WASHINGTON -- The Federal Reserve left a key interest rate at a 45-year low on Tuesday and pledged anew to keep rates down for a "considerable period."
However, Wall Street investors didn't like hints from the Fed that the period of easy money may be drawing to a close, even if the first rate increases are still months away.
Dropping Dow
The Dow Jones industrial average, which in early trading crossed the psychologically important 10,000-point level for the first time in 18 months, lost altitude after the Fed's afternoon announcement and finished the day at 9,923, down 41 points for the day.
The Fed in its statement said that it was leaving the federal funds rate, the interest that banks charge on overnight loans, at 1 percent, where it has been since the last rate change, a quarter-point cut last June.
What caught investors' attention was that the statement released at the Fed's final meeting of the year struck a noticeably more upbeat tone about economic prospects than it had in recent months, suggesting that the policy-makers' three-year period of monetary easing may be nearing an end.
The Fed noted that the economy was expanding briskly, reflecting the torrid 8.2 percent growth rate turned in for the July-September quarter. The Fed also said the labor market "appears to be improving modestly," reflecting the fact that after a prolonged period of job losses, the economy has gained nearly 300,000 jobs over the past four months.
Federal Reserve chairman Alan Greenspan and his colleagues, who in May had raised concerns about a possible destabilizing bout of deflation -- falling prices -- said Tuesday that the prospect of inflation going lower had diminished in recent months and was now about equal with the possibility that inflation could increase.
The more upbeat comments about the economy and the diminished worries about falling inflation led analysts to believe that while an actual Fed interest rate increase is still some months away, the central bank is beginning to prepare the markets for such a move.

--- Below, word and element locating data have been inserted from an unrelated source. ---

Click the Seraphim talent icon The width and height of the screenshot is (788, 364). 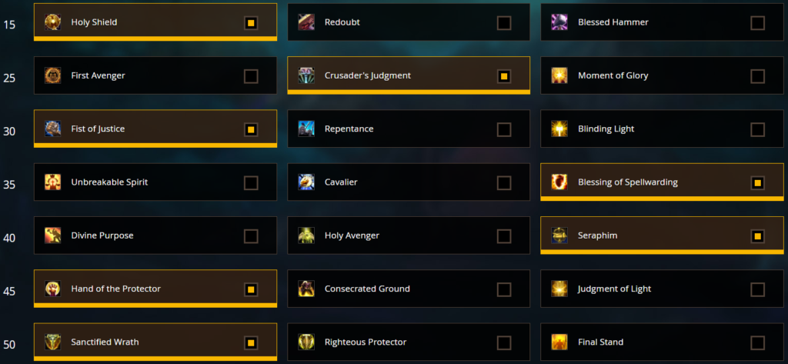point(559,235)
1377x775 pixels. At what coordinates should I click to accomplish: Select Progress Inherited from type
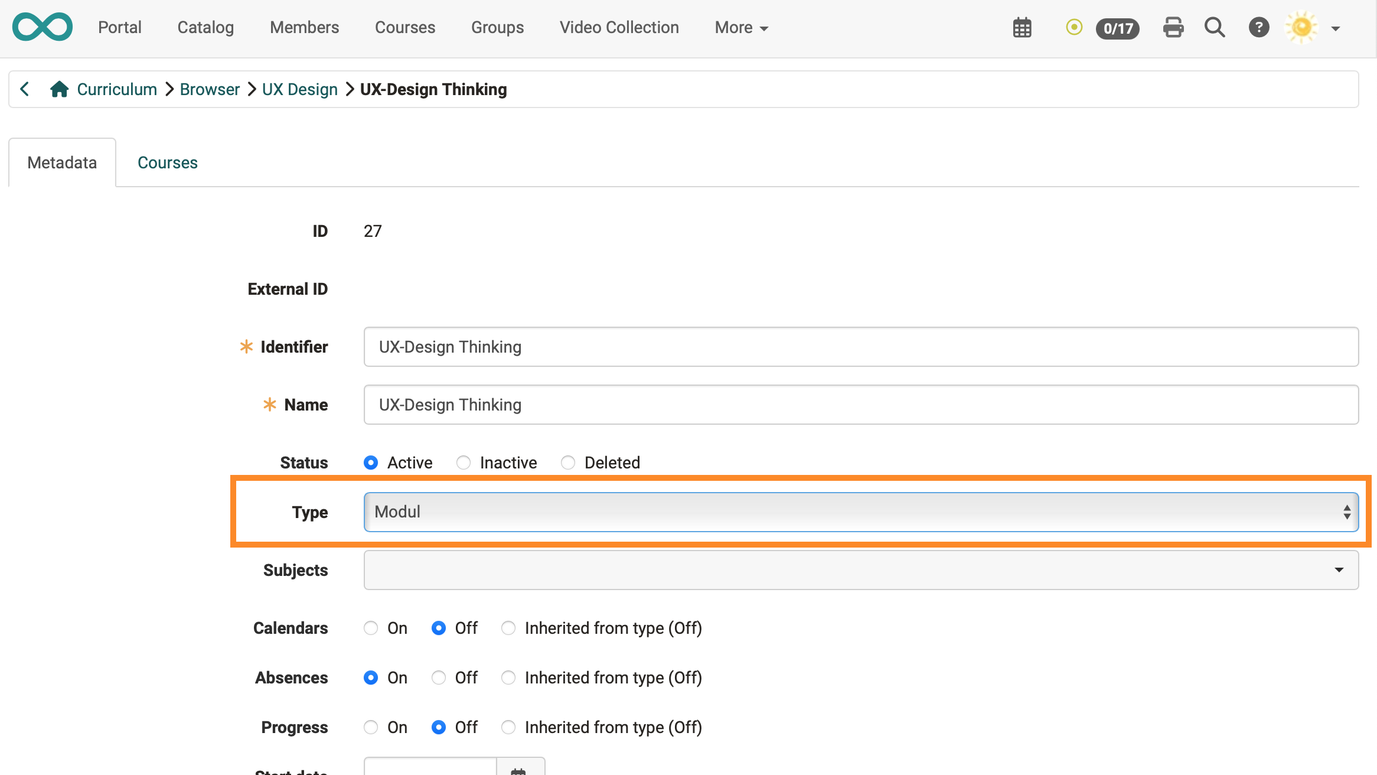click(508, 727)
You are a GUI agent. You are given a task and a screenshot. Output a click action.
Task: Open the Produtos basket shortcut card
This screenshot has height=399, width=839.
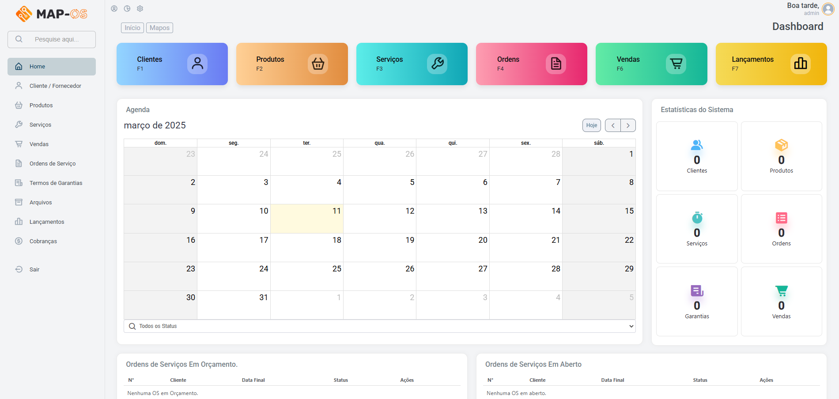tap(292, 64)
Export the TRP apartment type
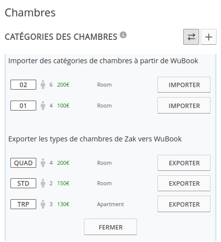221x242 pixels. point(184,204)
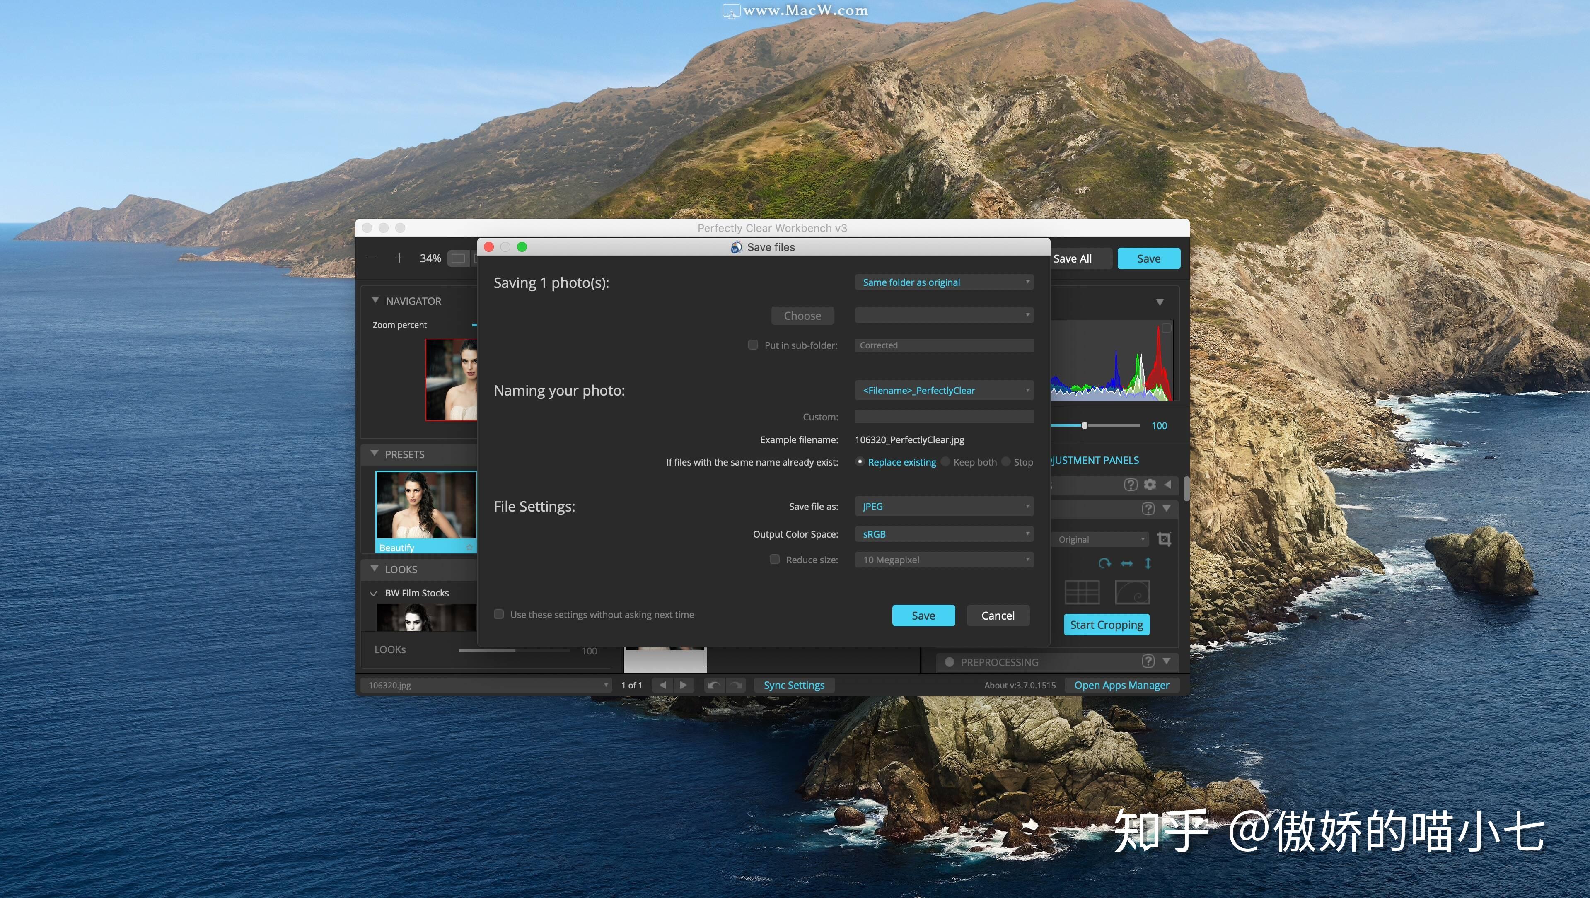Open the sRGB color space dropdown
Image resolution: width=1590 pixels, height=898 pixels.
point(944,534)
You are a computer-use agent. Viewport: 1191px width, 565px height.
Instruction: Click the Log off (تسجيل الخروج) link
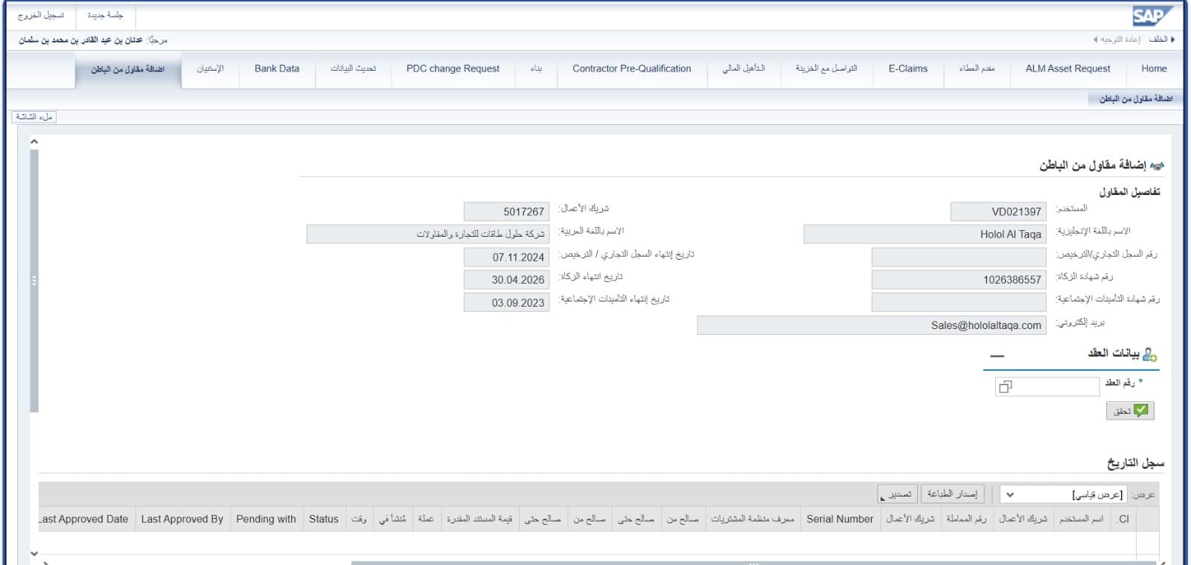41,15
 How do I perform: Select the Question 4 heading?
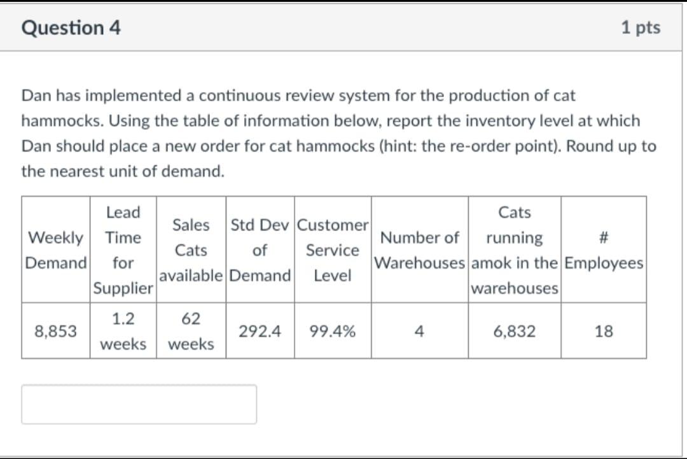click(70, 27)
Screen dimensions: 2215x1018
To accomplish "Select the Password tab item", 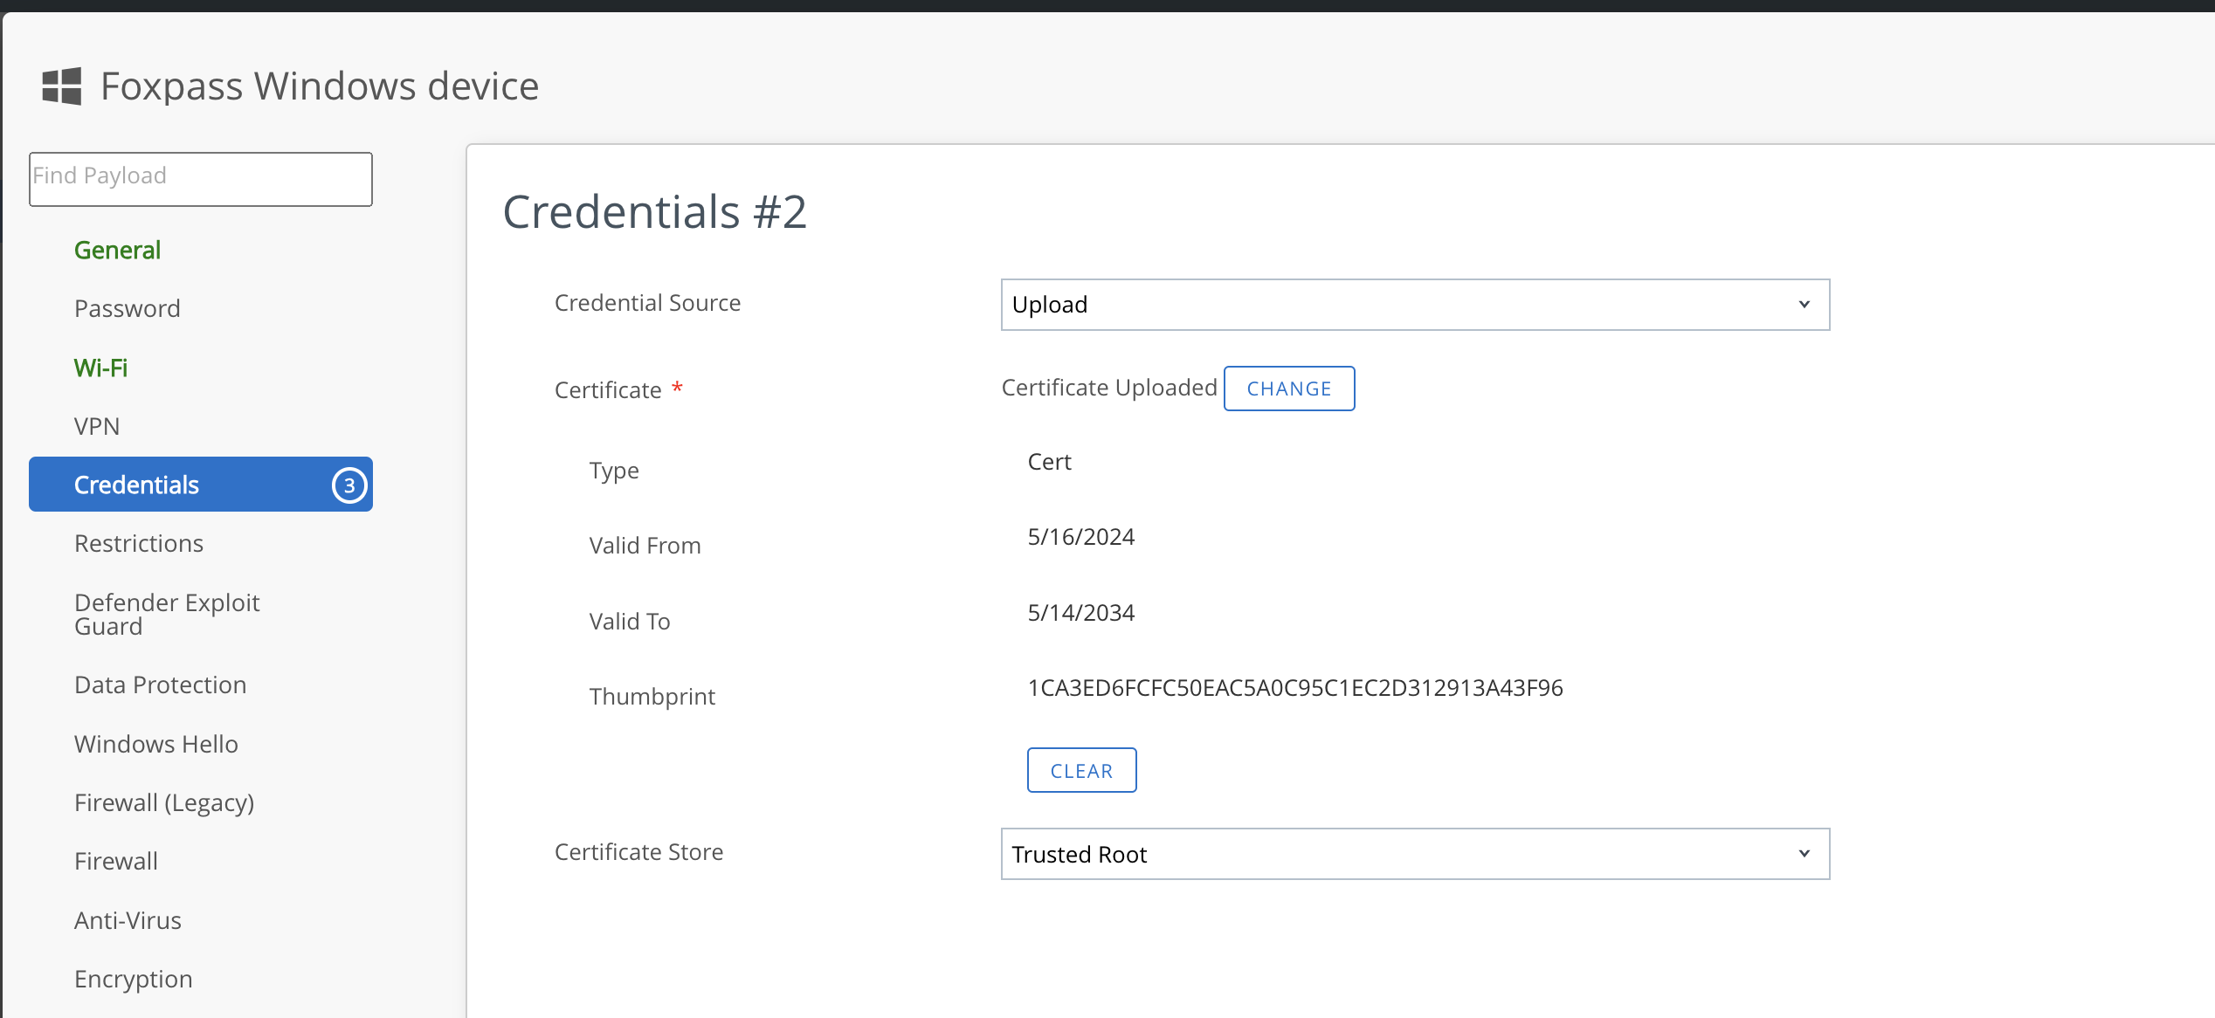I will click(x=128, y=308).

"The Fed is definitely stepping in the direction of preparing the market for an eventual tightening of monetary policy," said Sung Won Sohn, chief economist at Wells Fargo in Minneapolis.
Sohn said the central bank will probably drop its promise to keep rates low for a "considerable period" at its March meeting next year. The Fed has been using that phrase since last August as a way to assure investors that the absence of inflationary pressures meant that it could keep rates lower for a longer period of time than in past recoveries.
Sohn said he did not anticipate an actual hike in interest rates until after the November presidential election because of the Fed's reluctance to change rates during an election period for fear of becoming an issue in the campaign.
Other analysts, however, took the more positive tone in the Fed's statement as an indication that the central bank may feel the need to move more quickly than late next year to start raising rates.
"The Fed made a few more changes in their statement than I was expecting and I think that points to an earlier, rather than later, increase in rates," said David Wyss, chief economist at Standard & Poor's in New York.
He said that the most likely time for a Fed rate increase was at the June meeting, which would give the central bank time to change the direction of monetary policy in early summer rather than perhaps being forced to move in the fall by economic events in the closing weeks of a presidential campaign.
Still, even a June increase in rates would be six months away, meaning that consumers would be able to enjoy the lowest interest rates in decades for some time to come. Banks' prime lending rate, the benchmark rate for millions of consumer and business loans, has been at 4 percent since the Fed's last rate change in June.
The low interest rates in the United States are viewed as one of the factors pushing the U.S. dollar down in value against other currencies. In recent weeks, the dollar has hit record lows in relation to the euro, the 12-nation European currency launched in January 1999.
Analysts said that at the moment the Fed is probably not concerned about the dollar's fall, given that the decline has been orderly and a weaker dollar will make U.S. exports more competitive and thus help to lower the country's soaring trade deficit.
The Fed decision to leave rates unchanged was approved on an unanimous vote of the Federal Open Market Committee, the panel of seven Fed board governors and five Fed regional bank presidents, who meet eight times a year to set interest rates.